# Queens for sale?



## JordanM (Jun 6, 2008)

I have had a laying worker this last week and somehow they requeened this late in the season. I am going to inspect them this week but i want to be on the safe side if there new queen did not mate succesfully.

Does anyone have a queen that they could sell me this weekened if i need it?

Thanks


----------



## dbest (Aug 9, 2005)

I have some banked queens. If your interested. I think I have 6 or 7 left over. I haven't checked the bank in several days so if your interested let me know and I'll go take a look at them. 517-712-4920


----------



## JordanM (Jun 6, 2008)

Dont banked queens take a while longer to start laying again?

And are you ever up near bay city or saginaw anytime?


----------



## dbest (Aug 9, 2005)

I know they take less than a week to lay, Once I introduce one I wait about a week to check on her.
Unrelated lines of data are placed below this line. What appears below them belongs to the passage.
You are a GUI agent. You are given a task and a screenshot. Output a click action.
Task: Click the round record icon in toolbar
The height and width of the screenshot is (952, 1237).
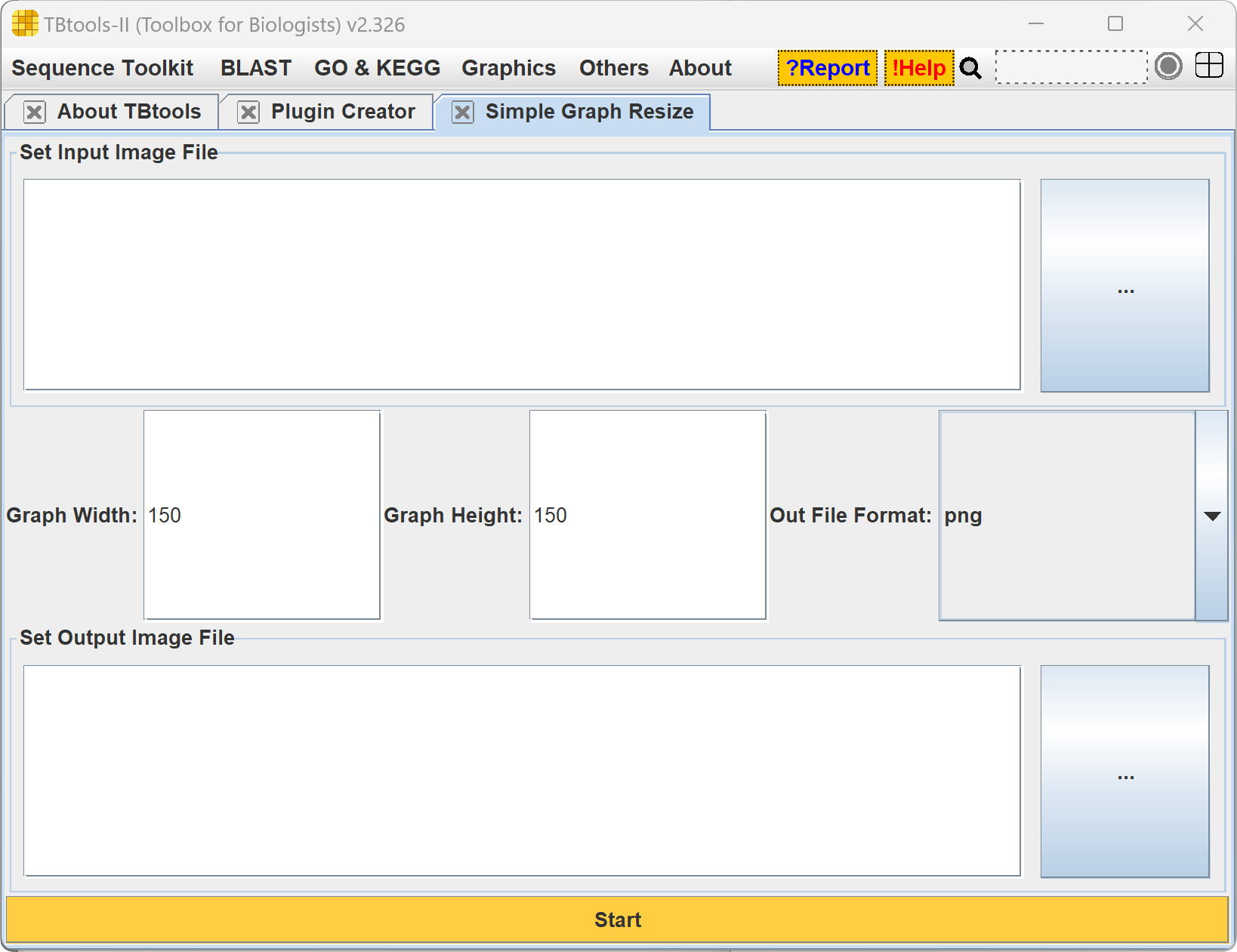click(x=1168, y=66)
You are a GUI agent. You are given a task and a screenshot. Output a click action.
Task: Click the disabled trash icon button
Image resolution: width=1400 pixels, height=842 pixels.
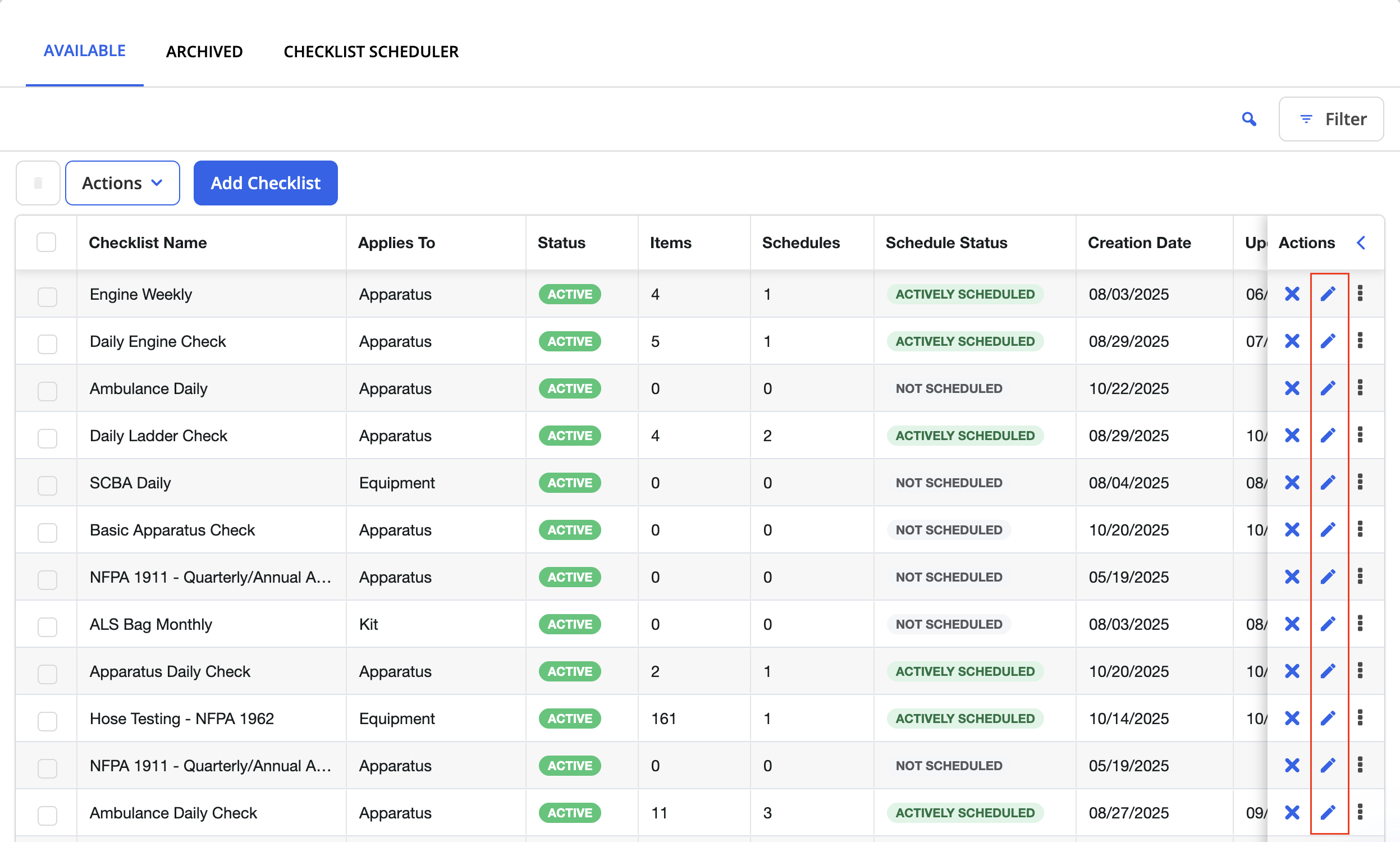point(38,182)
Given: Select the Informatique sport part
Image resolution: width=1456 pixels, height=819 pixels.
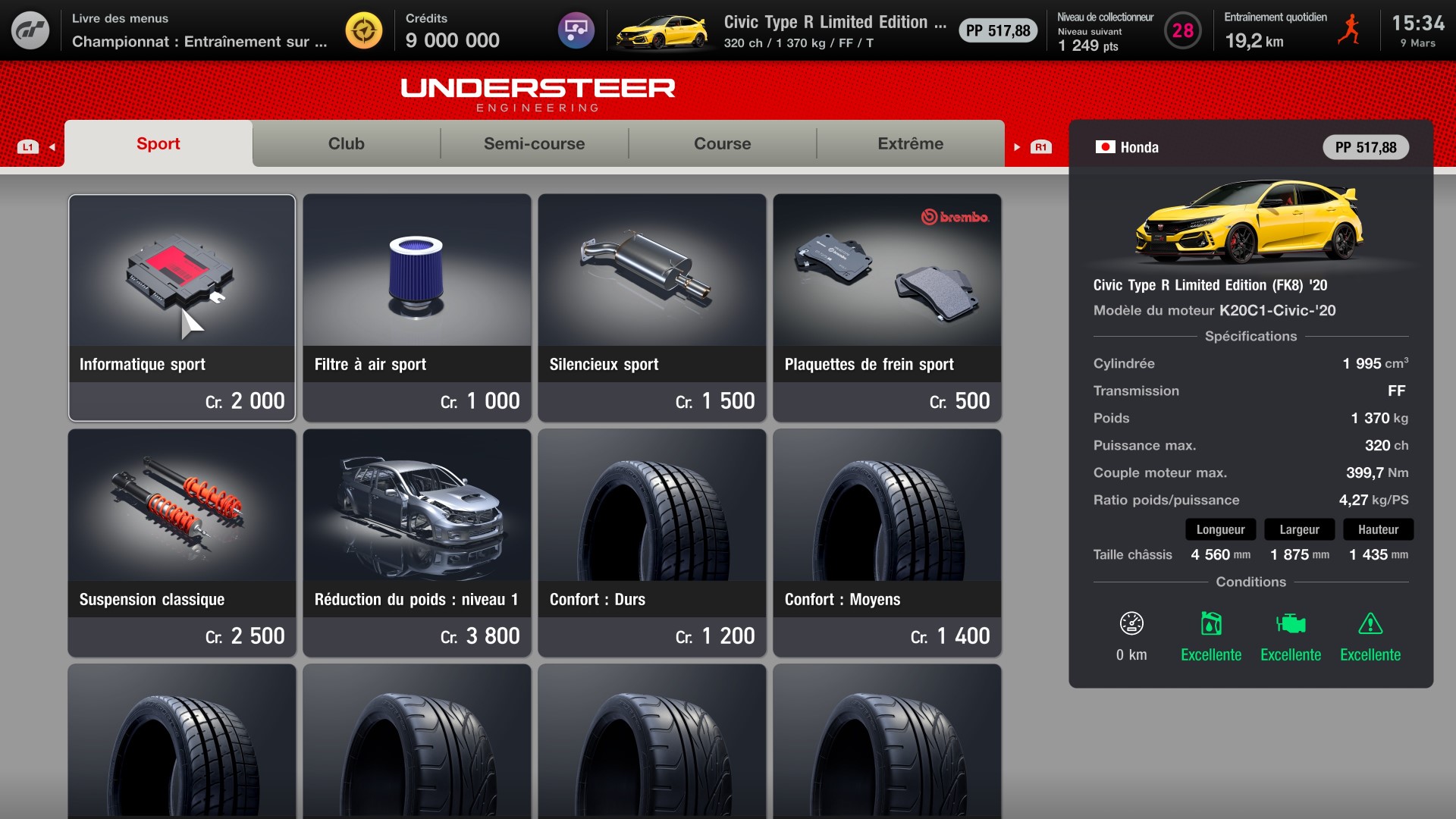Looking at the screenshot, I should (x=182, y=307).
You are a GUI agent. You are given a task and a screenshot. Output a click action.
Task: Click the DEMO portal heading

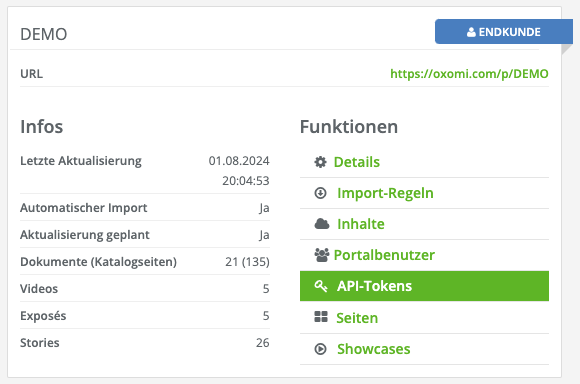(x=44, y=34)
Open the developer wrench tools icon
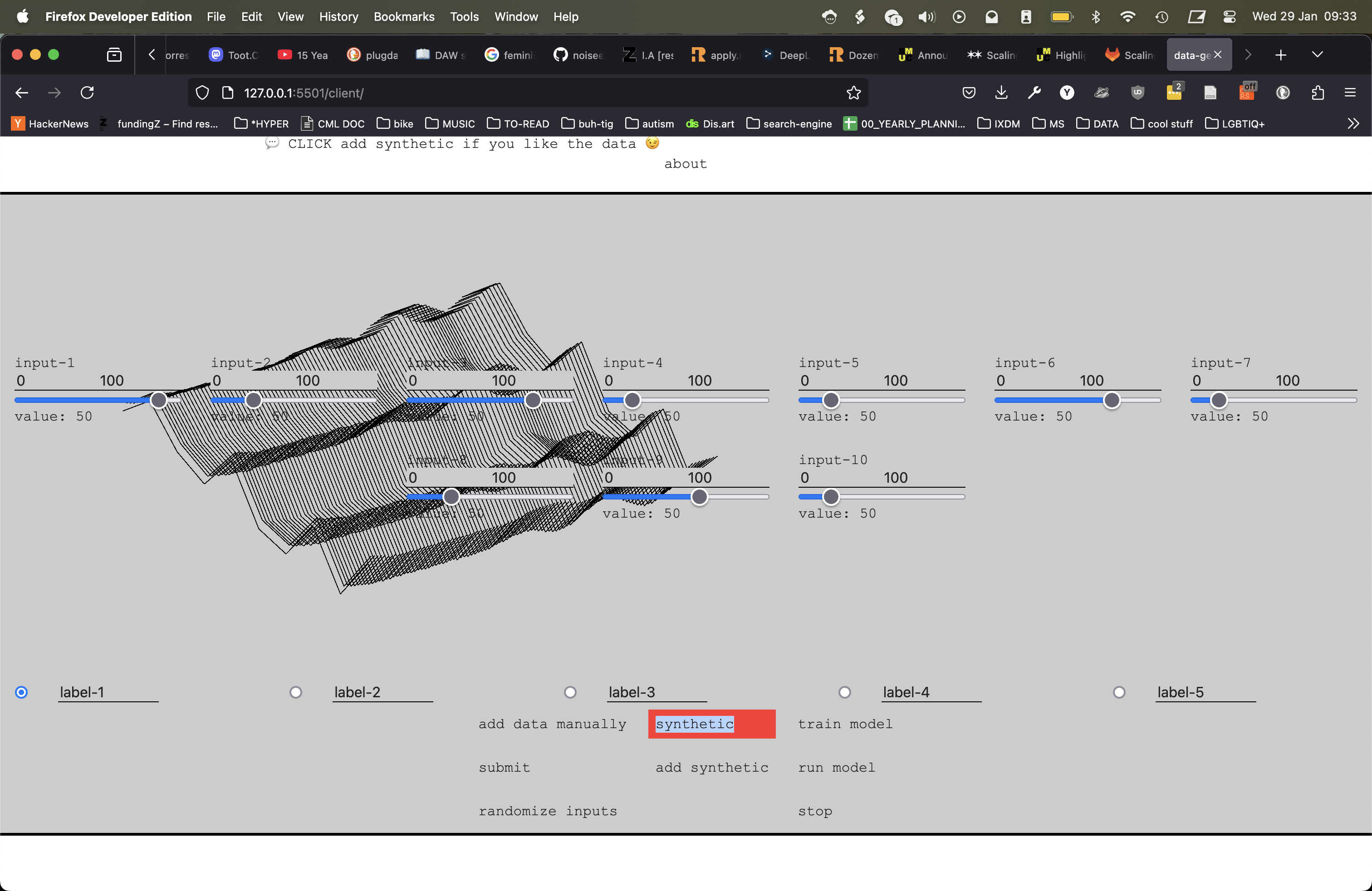Viewport: 1372px width, 891px height. 1034,93
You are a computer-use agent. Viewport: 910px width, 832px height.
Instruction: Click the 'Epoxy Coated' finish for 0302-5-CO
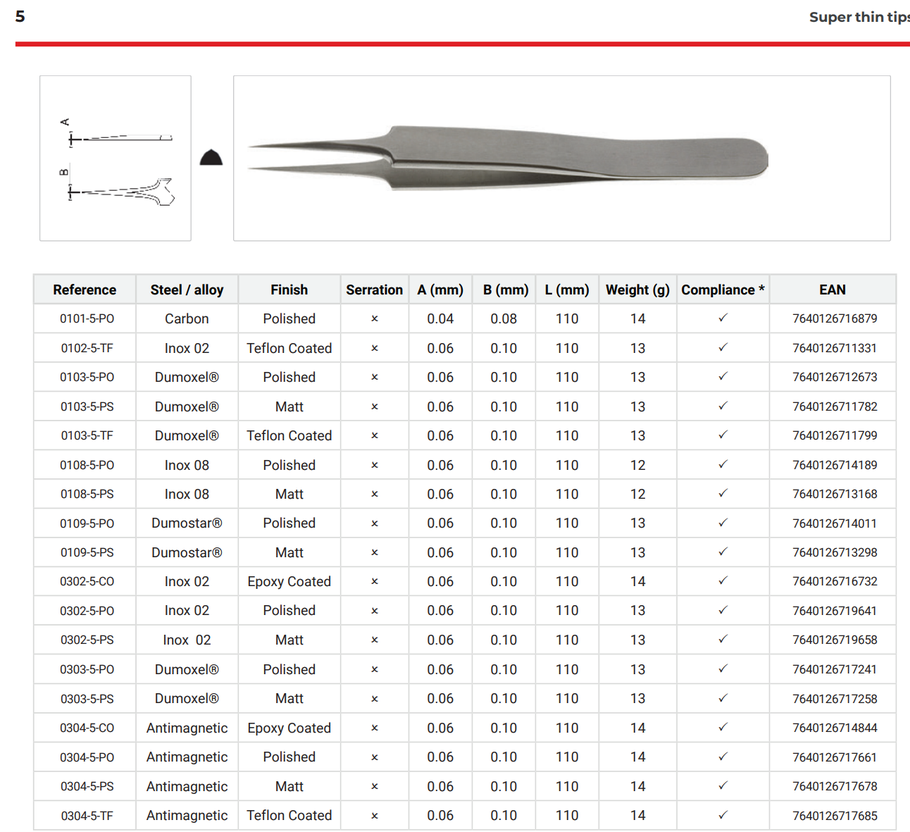(x=289, y=581)

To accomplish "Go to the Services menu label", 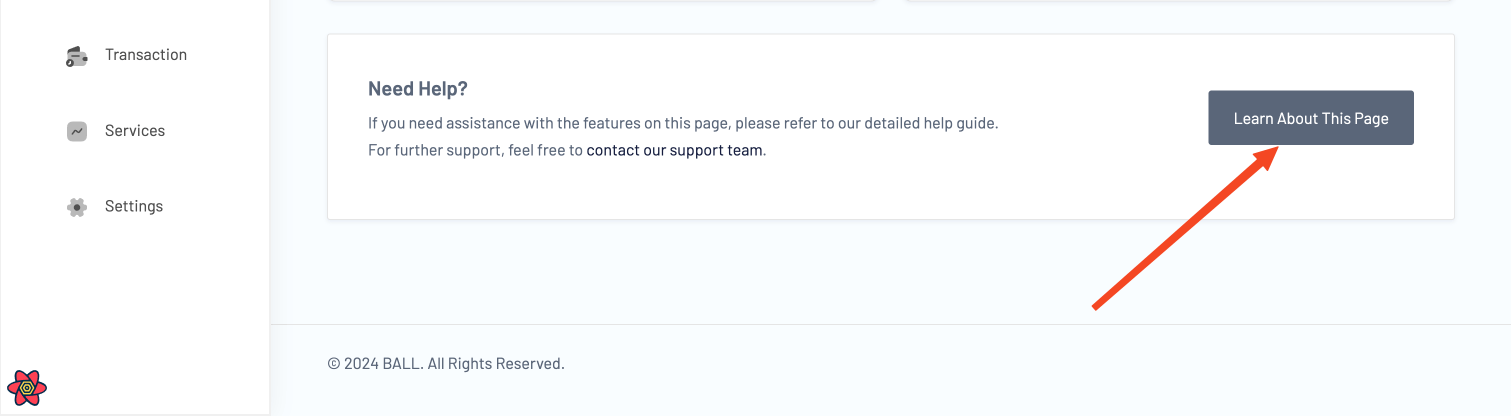I will click(135, 131).
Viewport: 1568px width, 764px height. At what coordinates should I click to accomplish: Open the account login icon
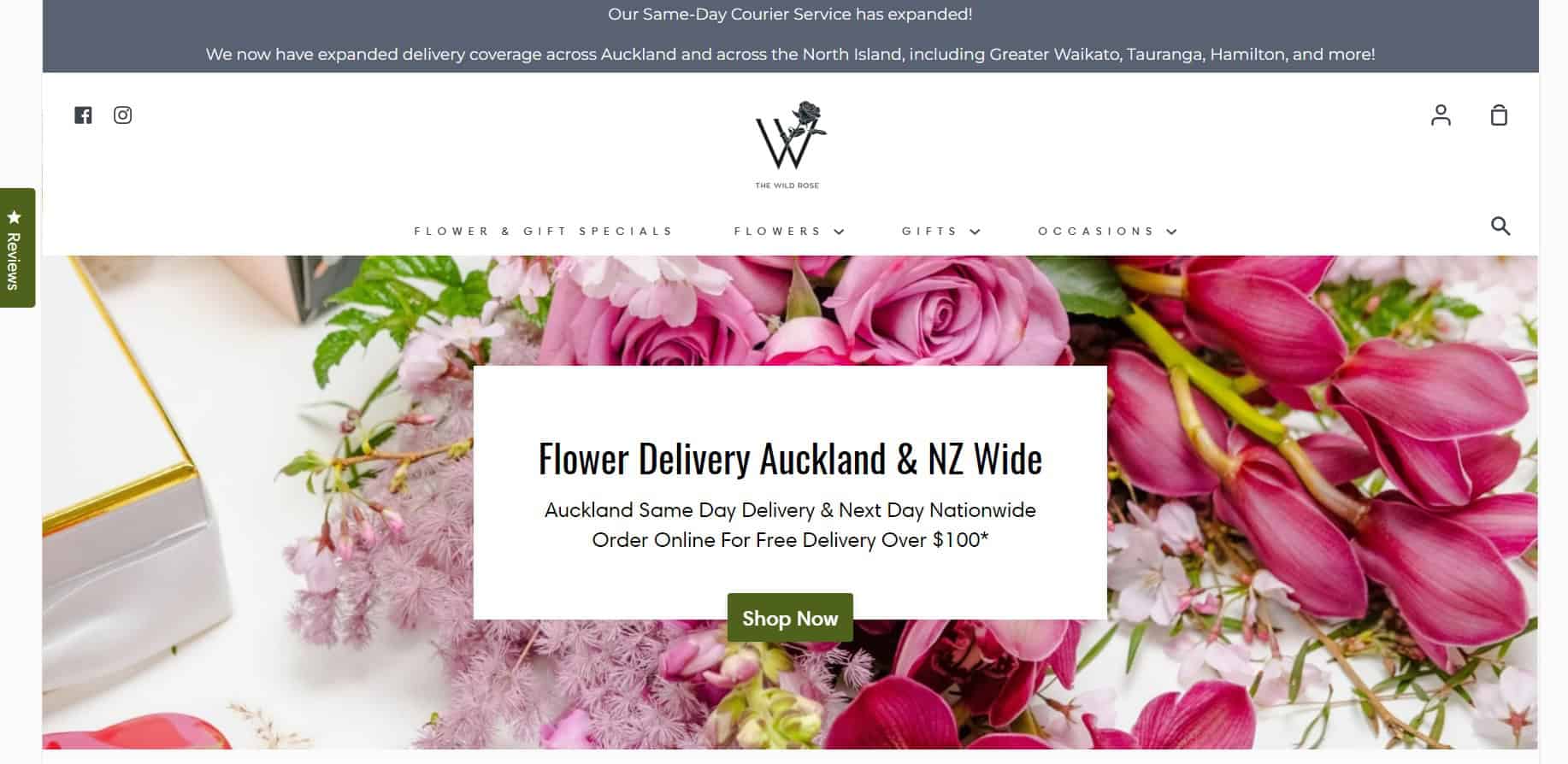[1441, 115]
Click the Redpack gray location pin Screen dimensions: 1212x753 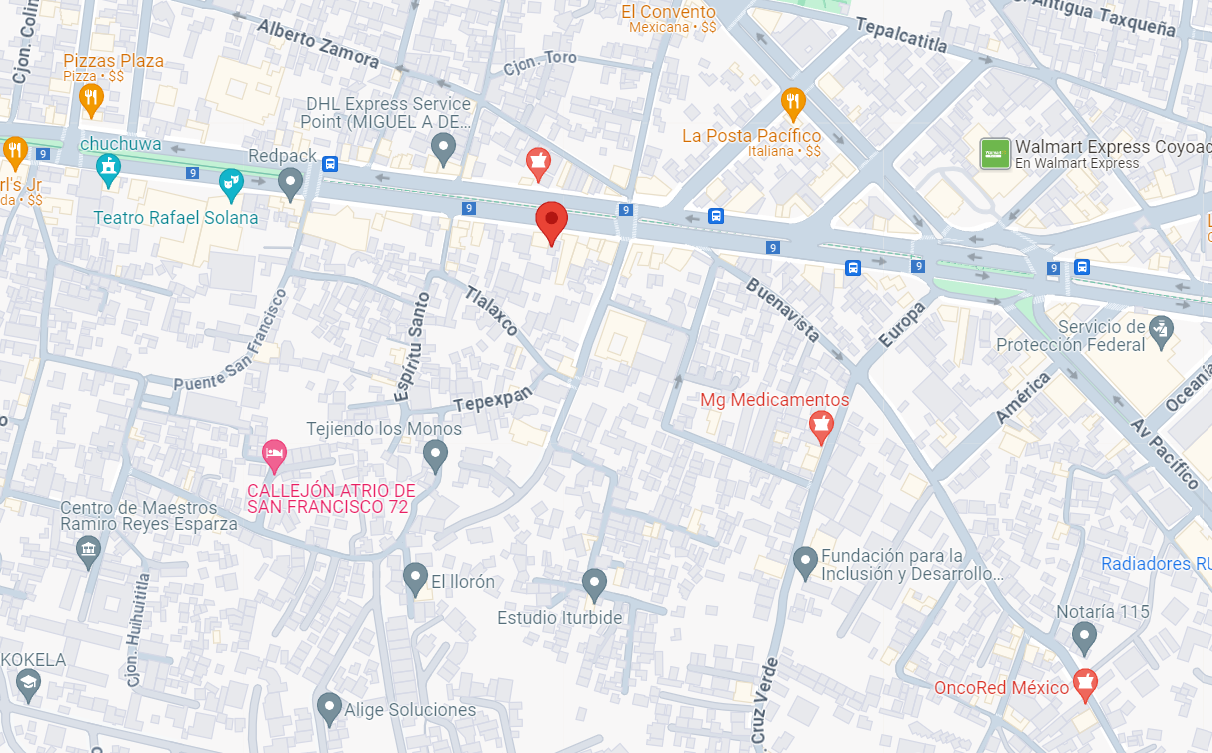(x=291, y=183)
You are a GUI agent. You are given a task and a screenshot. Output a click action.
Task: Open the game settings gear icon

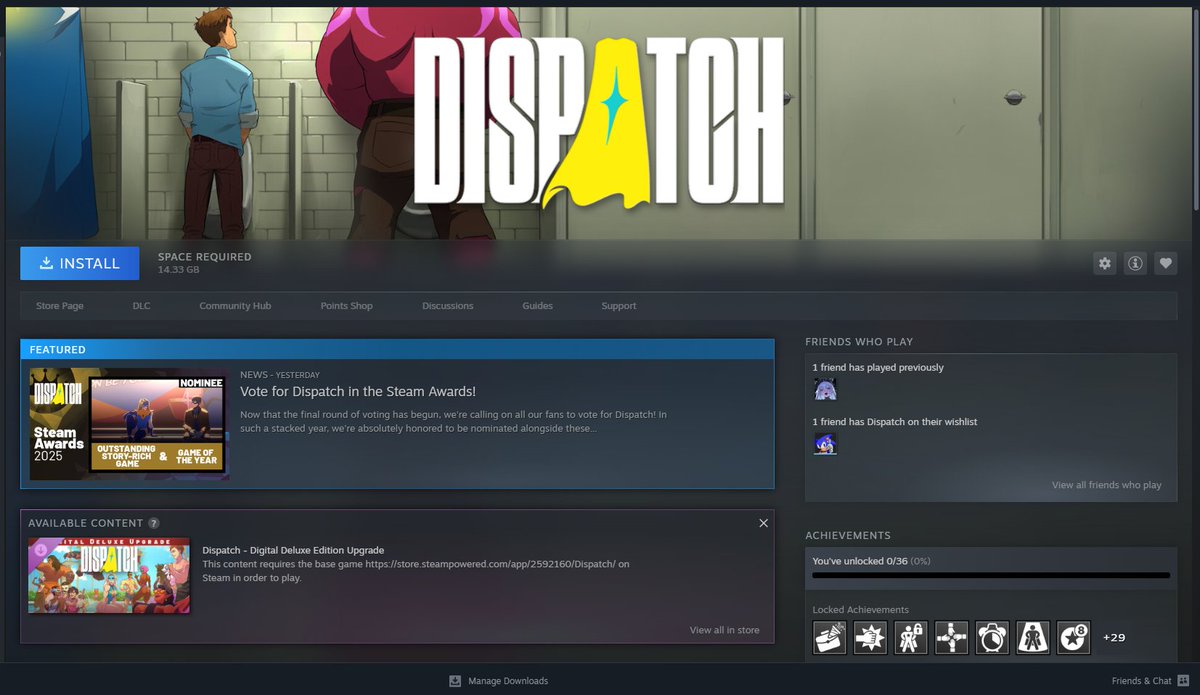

I should be passing through standish on my way up to Harrisville sometime next week.


----------



## JordanM (Jun 6, 2008)

That sounds pretty good, how long have the queens been banked?

And how much are you selling them for?

And what kinds of queens do you have?


----------



## dbest (Aug 9, 2005)

They've been banked since the last week of August. I'd let them go for $12. They're my own stock. I choose my breeder queens by marking strong hives though out the year and just grafting from them.


----------



## JordanM (Jun 6, 2008)

Sounds good, if i see no eggs this week ill get back with you this weekened and work a time out for you to swing by.

Thanks


----------



## dbest (Aug 9, 2005)

I'll have to meet you somewhere. It's a little difficult to swing by with a semi truck.


----------



## JordanM (Jun 6, 2008)

Ok, i understand. I dont live that far from town, and i could be up there in 5 minutes, but you could park in our front yard and we live right next Outdoor Adventures if you know where that is. First road right when you get off the exit ramp into standish and a right on the next road after that.


If there is a bad queen and (i am not good at finding them) could you possibly come here and show me how to do it and check out my hive. I have never did this befour and am just starting out with my first hive, i had one die earlier due to a drone layer but i understand if you are busy that day and just passing through?

Thanks


----------



## JordanM (Jun 6, 2008)

Well i just went out and checked out the bees.

There were about 10 hornets in the top super and there were bees covering about 5 frames in the bottom brood box. So i covered up the screened bottom board and put an entrance reducer on.

What do you think? Could you come by and see if they are even worth requeening or are they doomed. They have 2 supers and 2 brood boxes full of honey and theh bottom brood box is where the 5 frmae sof bees are.


----------



## dbest (Aug 9, 2005)

Well they're really shouldn't be any eggs. Most of the queens will have stopped laying. If they are covering 5 frames that sounds ok. I don't normally get worried but then again I don't over winter any hives. I can't really get off the road and I'll be in a moderate hurry. Me and my crew are headed up to Alpena tomorrow. We'll be in a ten wheeler pulling a bobcat and a semi truck w/a 53' reefer.


----------



## JordanM (Jun 6, 2008)

I guess ill just see how it goes then.

If they die ill just take all the honey next year.


----------